While on the subject of discipline, we may as well translate a few remarks from reports received from the Continent of Europe. The following is from a report on the prisons of the South of Germany:

"Would you know the relative merits of a prison? "Ascertain the character of him who directs it. No"where is the influence of a man greater. It is in the "director' that lies the moral life of the establishment; "in him is centered the discipline. One may say there "can be no bad prison with a good director."

That last idea is about what we have so often urged upon our readers, viz., that it is the "administration," not the system, which gives character and usefulness to a prison. Of course the good system well administered is far superior to the poor system well administered

but the poor system well administered is better than the good system badly administered.

We can well understand how a prison may be well and beneficially conducted by a principal who does not trouble himself much with the improvement of his prisoners, provided there are supplied by any means special persons to look to the moral uses of imprisonment, and to apply measures in general accordance with the plans of the general director.

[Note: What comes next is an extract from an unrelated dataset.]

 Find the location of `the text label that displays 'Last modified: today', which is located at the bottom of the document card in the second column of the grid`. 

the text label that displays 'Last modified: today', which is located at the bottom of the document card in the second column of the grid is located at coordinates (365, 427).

But no moral efforts will amount to much, will be permanently useful, unless they are persistent and consistent. The general views of the administrator of the prison must be in accordance with the moral director, and their plans must not clash. Both should understand prison discipline, and both should desire moral improvement, but each should confine himself to his specialty, and each should be careful not to underrate the services or position of the other in the hearing of the prisoners.

CARRYING SECRET DANGEROUS WEAPONS.

One of the worst of crimes, because the parent of so many other crimes in this country, is that of habitually carrying concealed on some part of the person an instantly available deadly weapon. It is often charged upon Italy that it is a land of assassination, but it is probable that there are more crimes of that kind committed in New York City alone, in one month than in all Italy in a year. Yet we notice that a bill has been before the Italian Parliament prescribing the punishment for carrying concealed deadly weapons, designating the kind and number and grading the punishment.